Tony Kamenick, Alexander Koenadi, Zhi Jun Qiu, Sze Yeung Wong
HeadMouse Extreme (http://www.orin.com/access/headmouse) has a similar product, which replaces a standard computer mouse for people who cannot use their hands. It operates from the top of a computer monitor, laptop computer, and measures the user's head movements. The web price for this software is around $300. Our project has similar function, but it is free provided that the user has a webcam that can capture 320x240 images.
IBM provides a Windows head tracking program that is similar to our project ( http://www.alphaworks.ibm.com/tech/headpointer). It is provided free of cost. It is similar to our project, although the exact implementation details are unknown. It is only provided as a user program, not for research purposes.
An open source program called CamTrack (http://live.gnome.org/CamTrack) is also similar to our program. Instead of using SVM, the program uses "A Bayesian 'Maximum Likelihood' classifier". The system also looks at the hue of the image to determine which regions are skin and non skin to increase accuracy. It currently works only on linux.
Figure 1. WebCam Face Tracking System Structure
A color perceived by the human eye can be defined by a linear combination of the three primary colors red (R), green (G) and blue (B). These three colors form the basis for the RGB-colorspace. Hence, each perceivable color can be defined by a vector in the three-dimensional colorspace.
A grayscale image is simply one in which the only colors are shades of gray. The reason for differentiating such images from any other sort of color image is that less information needs to be provided for each pixel. In fact a “gray” color is one in which the red, green and blue components all have equal intensity in RGB space, and so it is only necessary to specify a single intensity value for each pixel. Often, the grayscale intensity is stored as an 8-bit integer giving 256 possible different shades of gray from black to white. The transition relation adopted in our system is:
Grayscale = 0.299 * R + 0.587 * G + 0.114 * B
After the process of image processing, we need an interface to generate the input file for SVM that contains the information of the images captured by the webcam. These images that contains 5 different labels (1 for looking forward, 2 for looking up, 3 for looking down, 4 for looking left, and 5 for looking right) are sent as training data set for SVM.
In our program, we created 5 training options in the Training menu (see figure 2).
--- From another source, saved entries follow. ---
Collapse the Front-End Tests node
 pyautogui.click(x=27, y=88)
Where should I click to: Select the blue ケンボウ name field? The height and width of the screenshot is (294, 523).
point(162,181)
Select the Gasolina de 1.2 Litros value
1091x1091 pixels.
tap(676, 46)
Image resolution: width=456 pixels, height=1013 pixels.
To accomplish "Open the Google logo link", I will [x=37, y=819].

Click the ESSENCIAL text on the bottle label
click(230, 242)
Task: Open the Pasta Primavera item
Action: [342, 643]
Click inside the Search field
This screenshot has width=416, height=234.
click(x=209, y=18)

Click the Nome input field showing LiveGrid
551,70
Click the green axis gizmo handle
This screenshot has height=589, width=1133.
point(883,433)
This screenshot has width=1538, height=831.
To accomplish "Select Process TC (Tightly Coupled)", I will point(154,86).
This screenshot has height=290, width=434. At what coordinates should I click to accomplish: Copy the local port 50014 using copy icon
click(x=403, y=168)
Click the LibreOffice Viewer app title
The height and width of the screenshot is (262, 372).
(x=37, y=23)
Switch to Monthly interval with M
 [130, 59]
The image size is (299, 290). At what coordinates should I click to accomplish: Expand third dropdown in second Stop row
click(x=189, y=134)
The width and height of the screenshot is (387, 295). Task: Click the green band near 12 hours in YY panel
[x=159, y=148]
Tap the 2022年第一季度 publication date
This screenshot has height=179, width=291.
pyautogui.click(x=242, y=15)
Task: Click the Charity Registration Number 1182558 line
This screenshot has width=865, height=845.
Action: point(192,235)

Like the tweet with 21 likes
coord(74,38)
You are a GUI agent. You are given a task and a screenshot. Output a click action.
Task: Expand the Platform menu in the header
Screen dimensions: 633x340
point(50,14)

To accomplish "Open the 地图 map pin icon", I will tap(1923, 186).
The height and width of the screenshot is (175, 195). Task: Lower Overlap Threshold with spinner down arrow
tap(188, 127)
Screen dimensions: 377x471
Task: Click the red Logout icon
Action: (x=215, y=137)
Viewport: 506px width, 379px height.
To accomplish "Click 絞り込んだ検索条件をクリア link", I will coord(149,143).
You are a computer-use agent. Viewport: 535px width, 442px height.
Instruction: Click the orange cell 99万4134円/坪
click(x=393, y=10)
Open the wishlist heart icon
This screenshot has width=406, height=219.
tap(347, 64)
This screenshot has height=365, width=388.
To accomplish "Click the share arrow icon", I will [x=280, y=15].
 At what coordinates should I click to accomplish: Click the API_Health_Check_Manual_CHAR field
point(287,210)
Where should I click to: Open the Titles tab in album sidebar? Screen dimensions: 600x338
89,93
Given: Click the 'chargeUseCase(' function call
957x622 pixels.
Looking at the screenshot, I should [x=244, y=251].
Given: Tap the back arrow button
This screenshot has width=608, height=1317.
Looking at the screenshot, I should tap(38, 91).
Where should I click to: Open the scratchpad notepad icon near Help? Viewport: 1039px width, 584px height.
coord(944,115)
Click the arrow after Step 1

Figure 2: 5 training options in training menu
When the program is run, it will create an empty new file “train.trn” and it will require the user to click each training options (train looking forward, up, down, left, and right). Each training options will generate about 100 corresponding training data (indicated by the label) that is gathered in about 4-5 seconds in average (real-time capture). So, when the training is done it will generate about 500 training data that represents each of the 5 movements.
The format of the input file for SVM (train.trn):
[label] [featureId]:[featureValue] [featureId]:[featureValue] ... 
So, for each training data, it will have a label (1 for looking forward, 2 for looking up, 3 for looking down, 4 for looking left, and 5 for looking right), 10,000 features, and 256 possible values for each feature (represent the grayscale value from 0-255 for each pixel).
We decided to generate 10,000 features in order to optimize our program, since reducing the number of the feature will improve the process time. The image captured by the webcam has the size 320x240, but we will only extract 100x100 pixels of the original image captured to generate 10,000 features (instead of 320x240=76,800). These 100x100 pixels will be extracted from the original image by taking the original image information from row 70-170 and from column 110-210. This is represented by the bounding blue blue-white box in the middle of the image (shown by the lower left corner in figure 3).
Figure 3: 100x100 pixels bounding box to be used for training data shown in the lower left corner
Then when the Training sequence option is chosen, SVM will use the file with training data to create a model.
The SVM implementation used in the program is libsvm (http://www.csie.ntu.edu.tw/~cjlin/libsvm/). It was chosen because it is written in C++, and it has support for more than two classes in a single input file. To start the process of training, the input file with about 1000 images is sent to libsvm. Next, libsvm will process the data, and return an SVM model. Once the model is obtained, the program enters "testing" mode-- the actual moving of the mouse. To receive the class label of the test image (the current live image), the test data is sent with the SVM model to libsvm. Libsvm will then return the class label, and the mouse position is updated accordingly.
A file "test.tst" is generated for testing purposes and to determine the mouse movement. This file has the same format as "train.trn", except that the label can be ignored or be used to test the accuracy. This "test.tst" will always be updated every fraction of a second depending on the speed of the camera. The program will continuously input this test file to SVM during testing sequence. The output would be a label/classification from SVM that is used to move the mouse cursor (if classification is 1 cursor doesn’t move, if 2 cursor moves up, if 3 cursor moves down, if 4 cursor moves left, if 5 cursor moves right). So, mouse cursor will be updated in a fraction of a second.
For screenshots of our program, refer to the figures included in the method. Our program can successfully move the mouse cursor using face position (move up when the face is looking up, etc), provided with initial training of each position and building a model using SVM. The system is usable, but higher accuracy can be obtained. While testing and training, the users head must stay within the bounding box, otherwise the accuracy is not high enough to be usable.
Figure 4. WebCam Face Tracking System Interface